A lot happened this weekend while I was away from the computer nursing basketball injuries. The crackdown on the Sadrists, Condoleeza Rice's bizarre taunting of Moqtada al-Sadr, Sadr's warning of open warfare, and the mixed signals out of Tehran; escalation of the rumors that the Accordance Front is ready to return to Maliki's government (which may happen this time - they're probably fine with seeing Sadrists under fire, weakening a potential competitor down the road, and probably do want to get back into the government so they can have some goodies to deliver ahead of the provincial elections - but that may not be enough); various political moves within various Sunni groupings (both on the insurgency side and among the Awakenings). Hope to get to at least some of that this week.
But for today I've been following Rice's attempt to once again increase the pressure on Arab states to take a more active
role in support of Maliki's government by focusing on Iran. Iraqi government spokesman Ali al-Dabbagh had an op-ed in the Saudi al-Sharq al-Awsat today making a similar pitch, while Iraqi Foreign Minister Hoshayr Zebari made the argument in Bahrain today. Presumably this will be a major part of Rice's and Maliki's appeal to the neighbors conference in Kuwait tomorrow.
To this point, the Gulf response has been muted: no commitments to reopening embassies or sending ambassadors or heads of state visiting (but vague promises to think about doing so "soon"), no new Saudi or Kuwaiti promises for relief of Iraq's billions in Saddam-era debt. In her press conference in Bahrain today, after meeting with representatives of 9 Arab states, Rice focused upon the prospect that Iraq might participate in future GCC meetings - "That's a very good step forward for the reintegration of Iraq into regional affairs" - without noting that Iran itself has recently been invited to such GCC meetings.

STATED EXERCISE 1:
Answer these questions from the post on Iraq and its Gulf neighbors.
(a) What kept the writer away from the computer over the weekend?
(b) In which newspaper did Ali al-Dabbagh's op-ed appear?
(c) How many Arab states had representatives at Rice's meeting in Bahrain?
STATED EXERCISE 2: Continue the post on Iraq and its Gulf neighbors, starting after its final sentence.

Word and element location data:
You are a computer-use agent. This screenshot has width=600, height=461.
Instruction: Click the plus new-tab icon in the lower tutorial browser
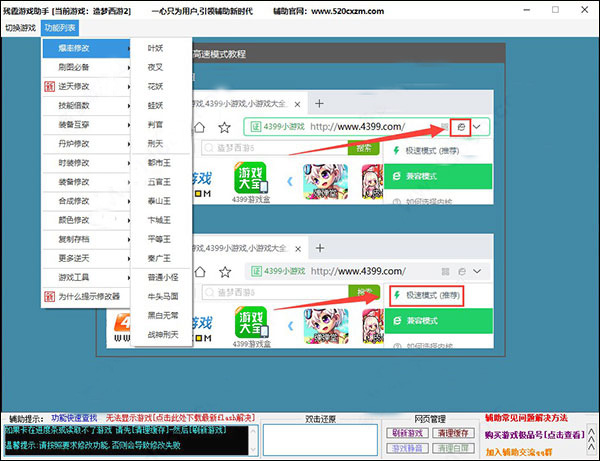click(320, 248)
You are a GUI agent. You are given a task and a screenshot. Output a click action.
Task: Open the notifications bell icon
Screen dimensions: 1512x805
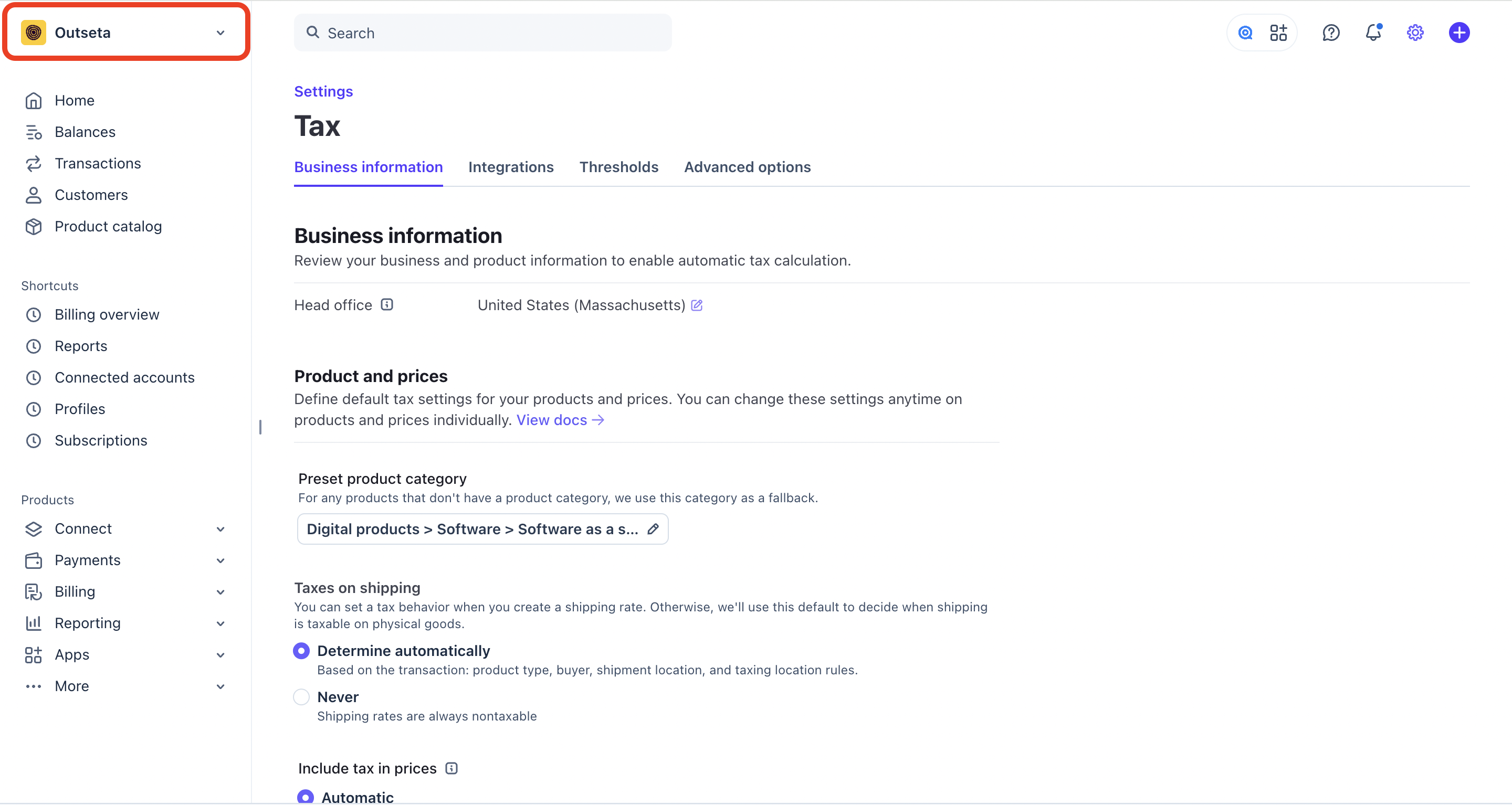tap(1373, 32)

ANSWER 1:
(a) Nursing basketball injuries.
(b) The Saudi al-Sharq al-Awsat.
(c) Nine.

ANSWER 2:
Arab columnists don't seem particularly swayed at this point. Former Kuwaiti Minister of Information Saad al-Ajami argued the other day in a syndicated column that the Gulf governments are not enthusiastic about US demands to normalize relations with the Maliki government for a whole host of reasons. A number of Gulf-based columnists have been arguing that Iran has already become the main player in Iraq, and only the United States seems unaware of it. Most continue to see Maliki's government as sectarian, arguing that the Arab neighbors do not appear eager to support Maliki before his government becomes more representative and there's a real political process aimed at national reconciliation. Tareq al-Homayed, the editor of the al-Sharq al-Awsat whose views often reflect those of the Saudi leadership, writes bluntly: "Mr. Maliki should know that there are some who consider him to be allied with 'neighboring states' – meaning Iran."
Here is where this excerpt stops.